■ TWOJE ZADANIE ■
Powtórz wiernie cały materiał podany poniżej, wiersz po wierszu. Obrazów nie umieszczaj w odpowiedzi.

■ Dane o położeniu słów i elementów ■
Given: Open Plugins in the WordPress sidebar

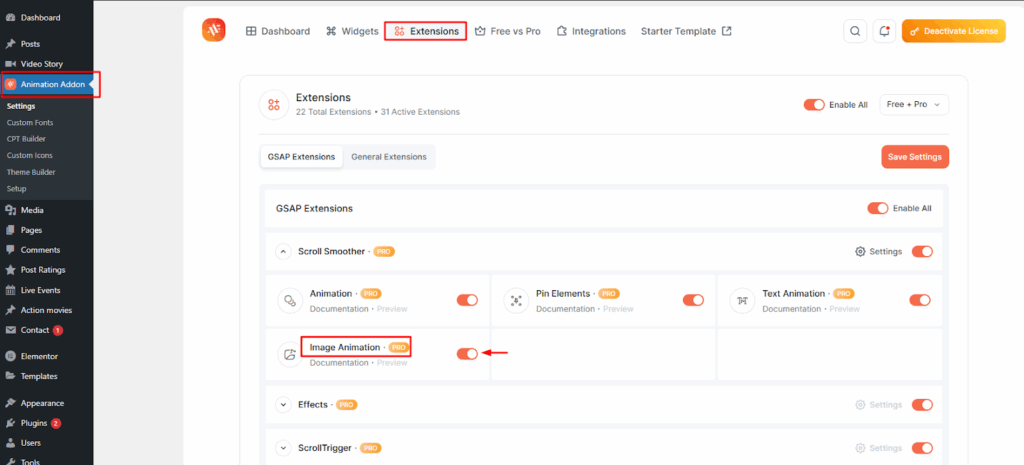Looking at the screenshot, I should pyautogui.click(x=34, y=423).
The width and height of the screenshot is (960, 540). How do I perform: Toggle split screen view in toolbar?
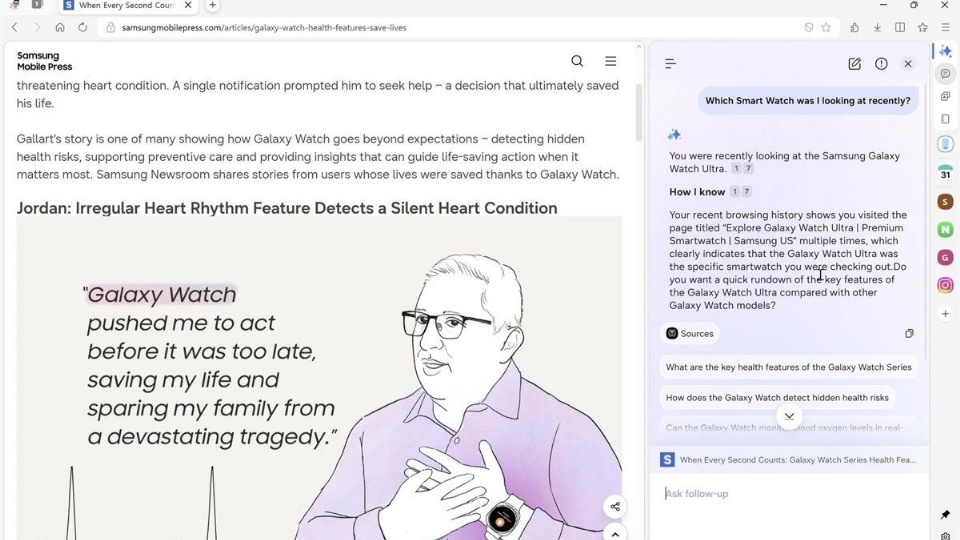900,28
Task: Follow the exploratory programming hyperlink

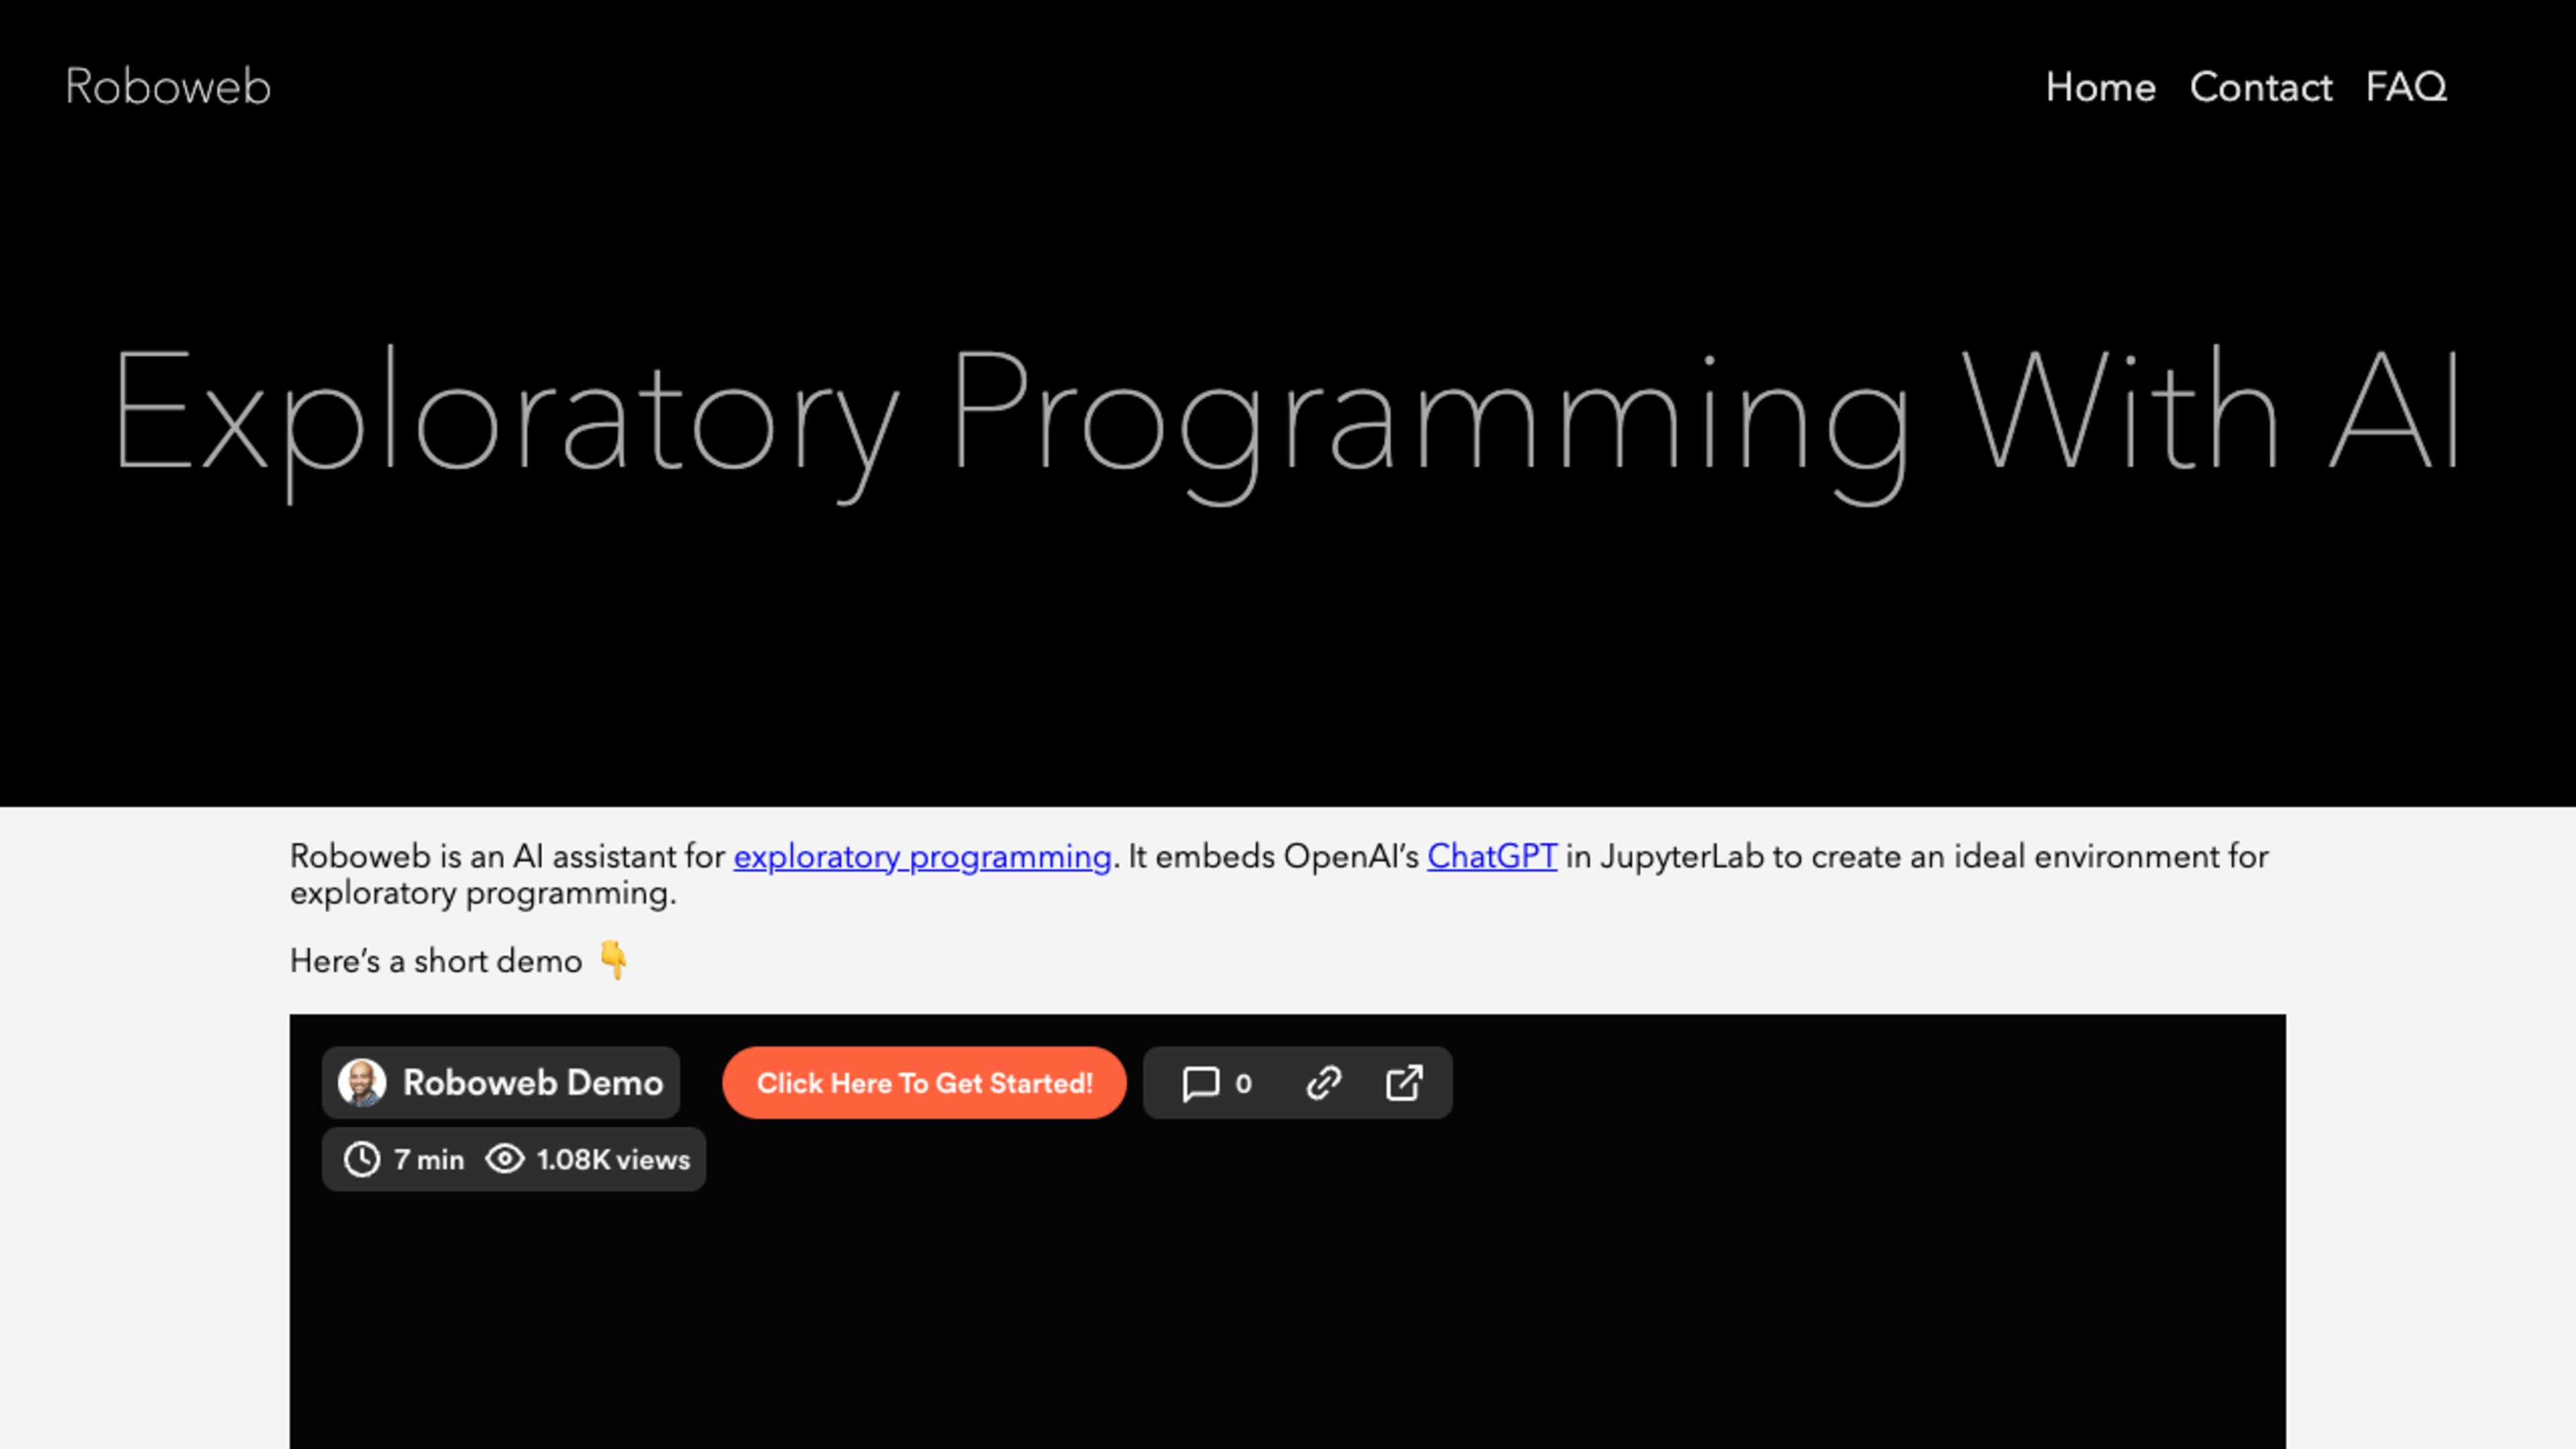Action: coord(922,857)
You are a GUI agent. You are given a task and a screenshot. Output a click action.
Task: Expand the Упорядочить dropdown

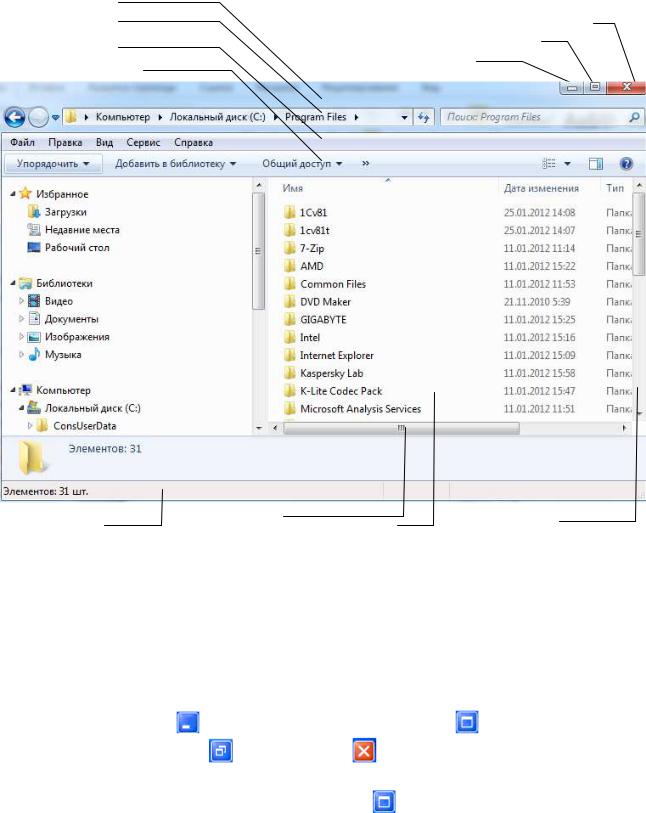[x=53, y=164]
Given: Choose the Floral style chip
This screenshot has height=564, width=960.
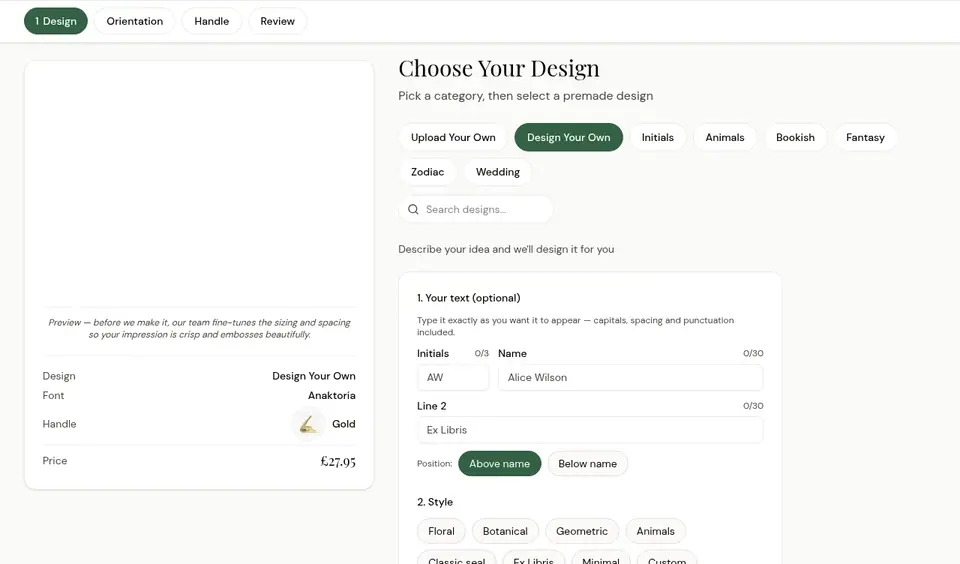Looking at the screenshot, I should 441,531.
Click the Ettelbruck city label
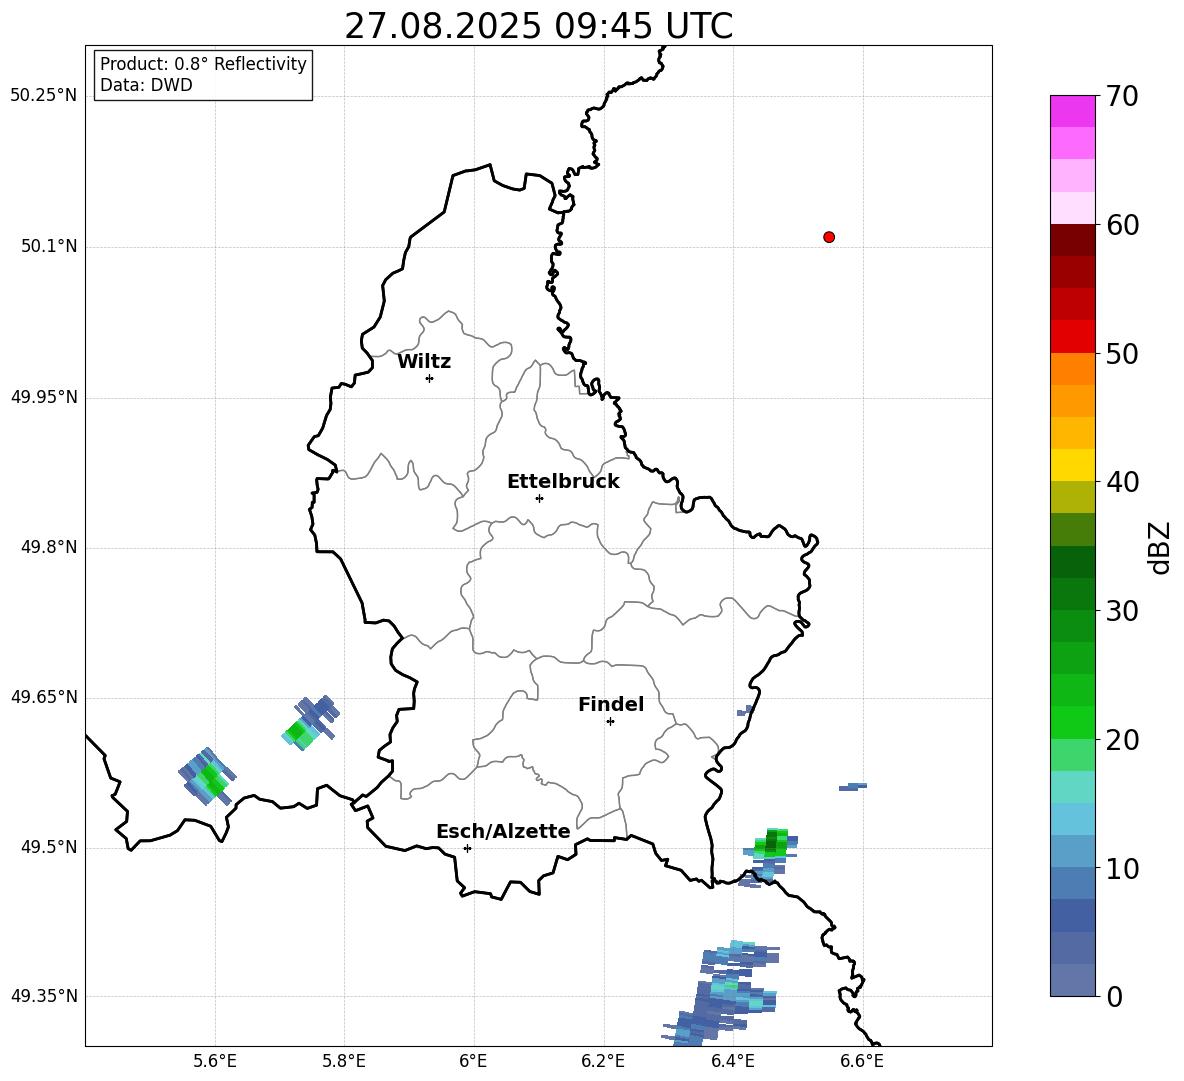Image resolution: width=1184 pixels, height=1081 pixels. tap(563, 482)
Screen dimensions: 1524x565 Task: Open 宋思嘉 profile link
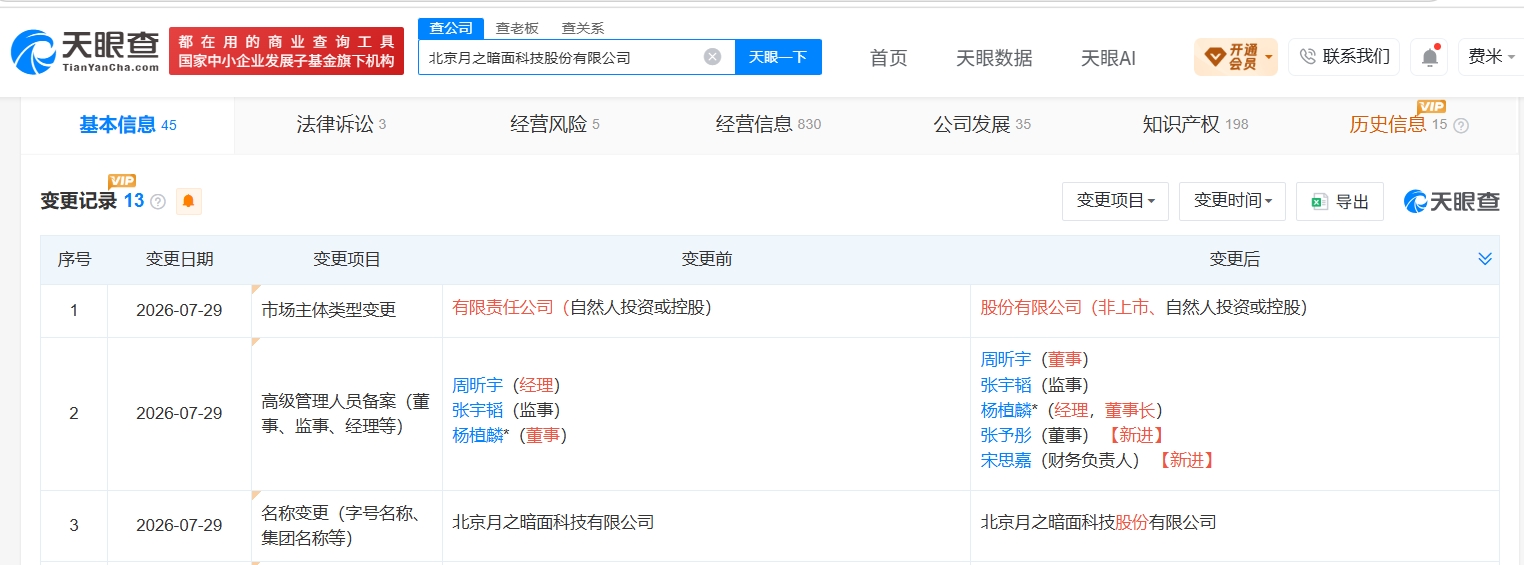click(x=1006, y=460)
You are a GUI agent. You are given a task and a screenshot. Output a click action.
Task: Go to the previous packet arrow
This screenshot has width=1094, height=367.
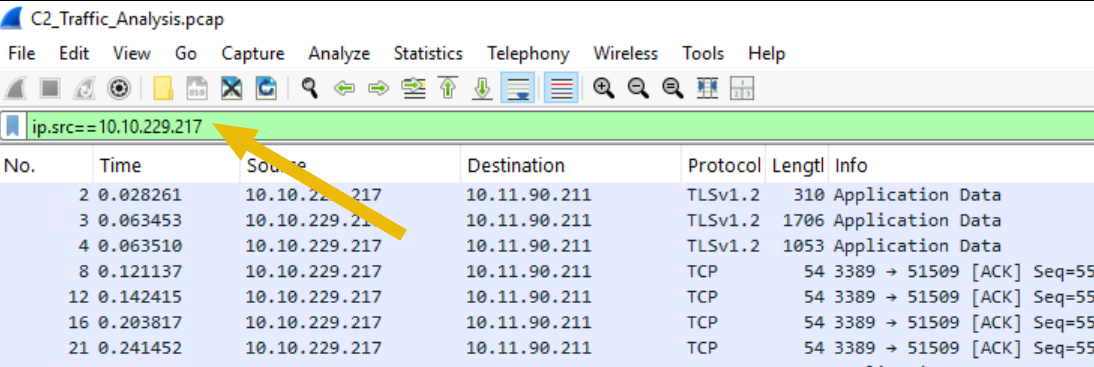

■ ODPOWIEDŹ ■
Given: Open Plugins in the WordPress sidebar

Looking at the screenshot, I should pyautogui.click(x=34, y=423).
The width and height of the screenshot is (960, 540). How do I perform: Toggle split screen view in toolbar?
900,28
Task: Follow the exploratory programming hyperlink

Action: coord(922,857)
You are a GUI agent. You are given a task and a screenshot. Output a click action.
Task: Expand the Упорядочить dropdown

[x=53, y=164]
Given: Choose the Floral style chip
This screenshot has height=564, width=960.
Looking at the screenshot, I should 441,531.
Click the Ettelbruck city label
Image resolution: width=1184 pixels, height=1081 pixels. tap(563, 482)
Screen dimensions: 1524x565 Task: Open 宋思嘉 profile link
click(x=1006, y=460)
You are a GUI agent. You are given a task and a screenshot. Output a click action.
Task: Go to the previous packet arrow
This screenshot has width=1094, height=367.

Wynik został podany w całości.